The MicroMDM server does not composite or sign profiles for you. Instead, it gives you the option of providing a profile which you have signed through an external process, before uploading it to the server.
To make signing easier, MicroMDM adds the option to sign the profile as part of the mdmctl tool.
First, you will need a private key and certificate. Any certificate will do, but to be verified on the device, you should choose one that is trusted on the devices where you're sending the payloads. The Developer ID certificates from Apple are examples of trusted certificates.
The mdmctl apply profiles command is used to upload a new configuration profile to the server. It can also be used to sign a profile.

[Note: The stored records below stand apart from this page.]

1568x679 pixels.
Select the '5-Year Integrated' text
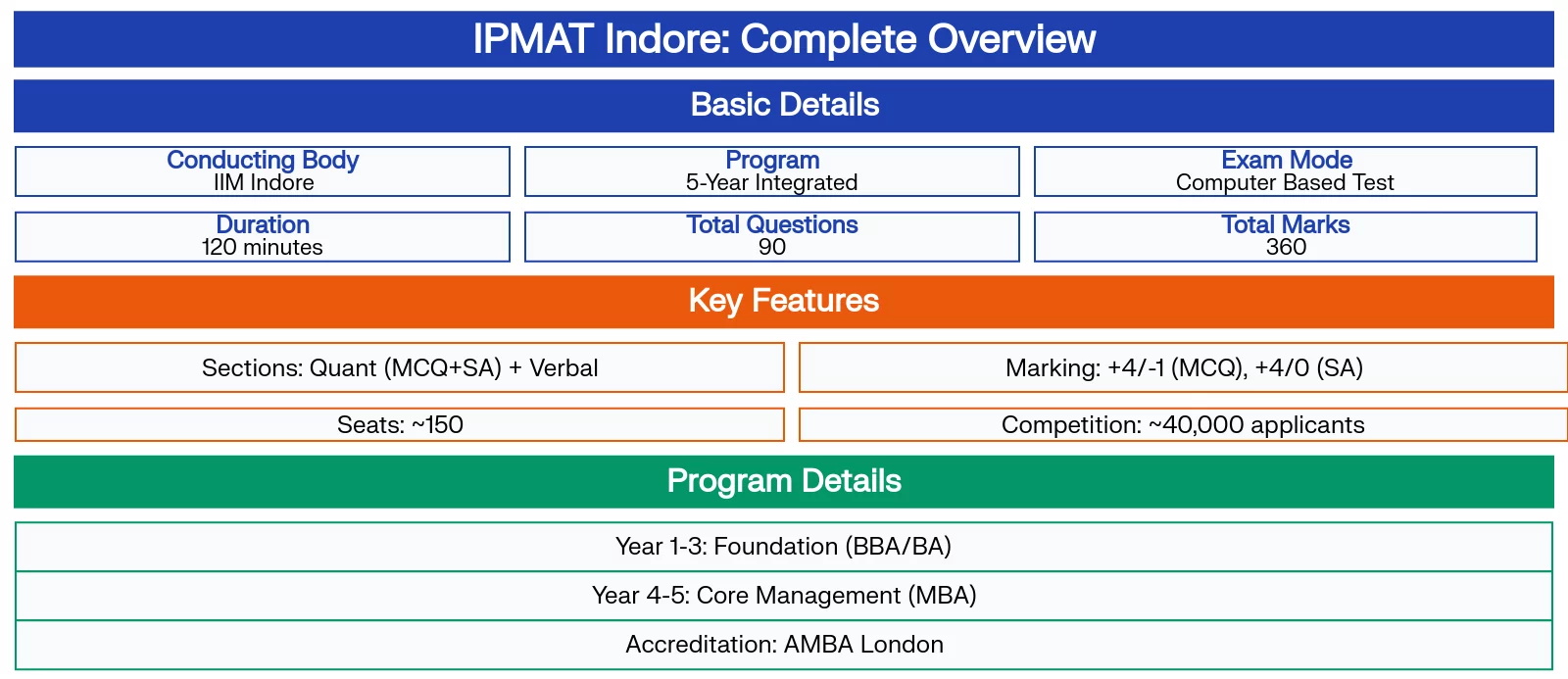click(x=772, y=183)
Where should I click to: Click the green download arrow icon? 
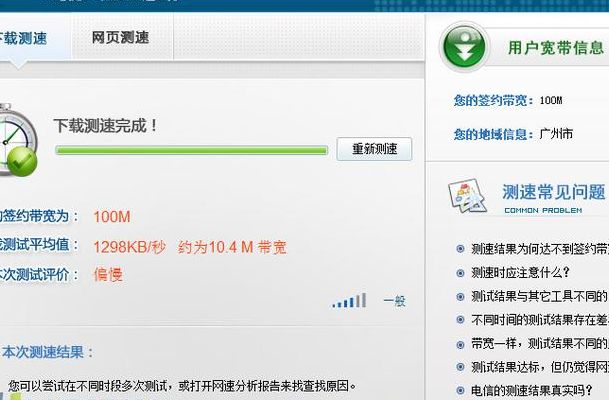[464, 47]
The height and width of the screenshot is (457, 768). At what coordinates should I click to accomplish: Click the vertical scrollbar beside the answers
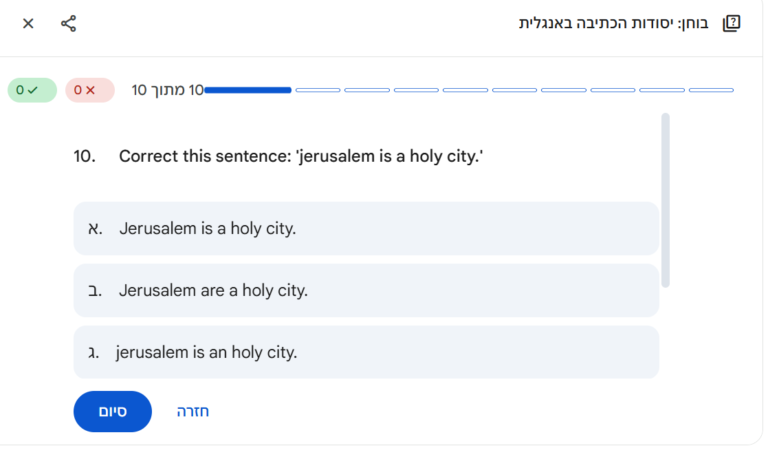click(x=665, y=200)
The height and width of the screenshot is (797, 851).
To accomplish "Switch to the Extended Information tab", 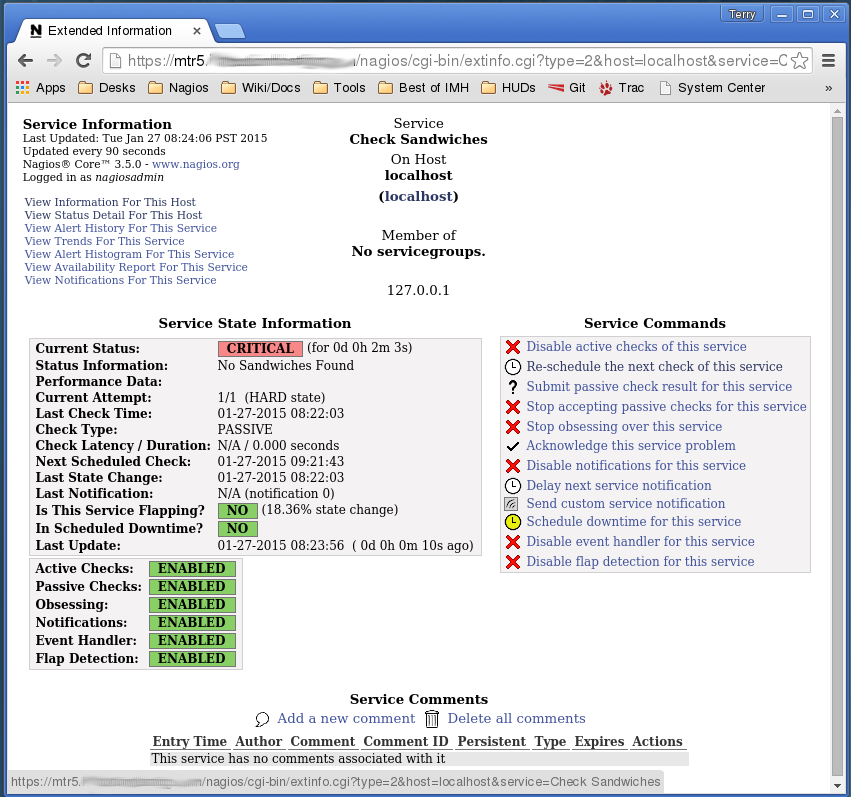I will point(110,31).
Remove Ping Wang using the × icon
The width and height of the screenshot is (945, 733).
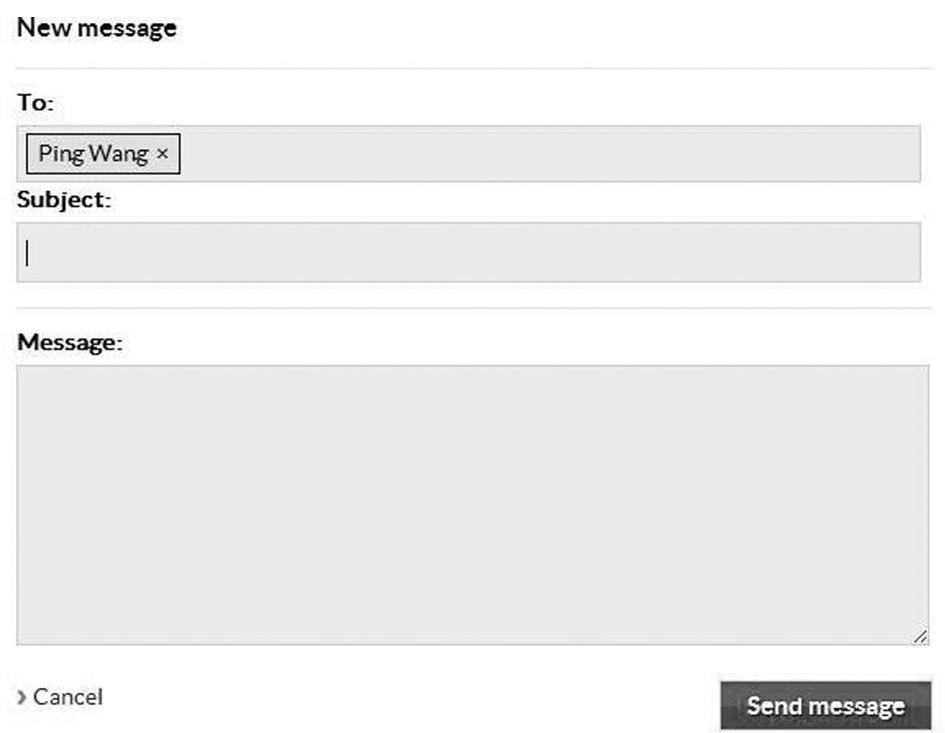162,154
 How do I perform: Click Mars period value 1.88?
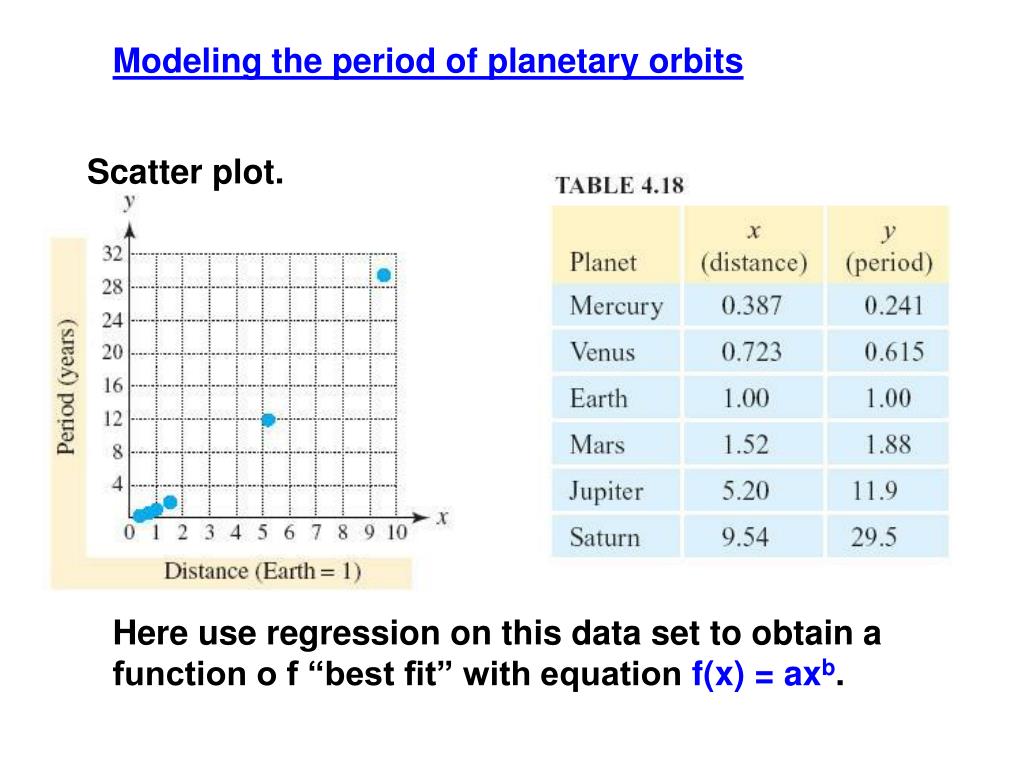point(888,445)
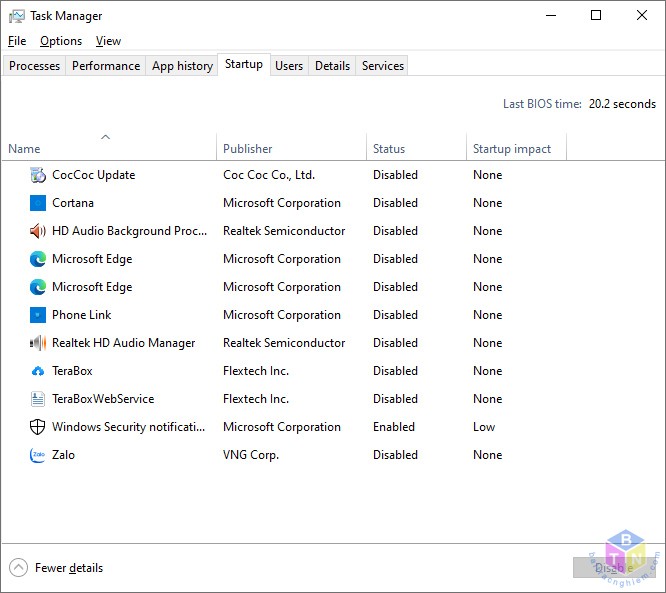
Task: Select the Phone Link icon
Action: [38, 315]
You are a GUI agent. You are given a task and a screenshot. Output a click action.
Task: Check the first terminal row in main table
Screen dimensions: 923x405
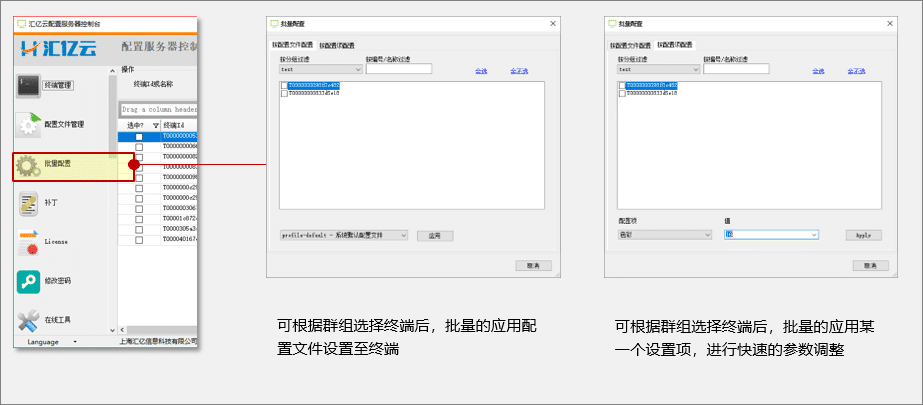139,136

First, run mdmctl apply profiles -help to see all the available command line flags.
Example command to sign a profile before uploading it to the server:
mdmctl apply profiles \
-f /path/to/profile.mobileconfig \
-private-key /path/to/key.pem \
-cert /path/to/certificate.pem \
-password=private_key_password \
-sign
You can also specify the -out /path/to/signed_output.mobileconfig to save the signed output locally, instead of uploading it to the server.
Using -out - will print the signed contents to the standard output, allowing you to pipe the output to another operation.
You can use the security command on the Mac to sign configuration profiles with a certificate stored in the Keychain.
Example:
usr/bin/security cms -S -N 'Your KeyChain Cert' -i profile.mobileconfig -o signed.mobileconfig
Another popular choice is Jeremy Agostino's Hancock, a GUI utility for signing profiles and packages.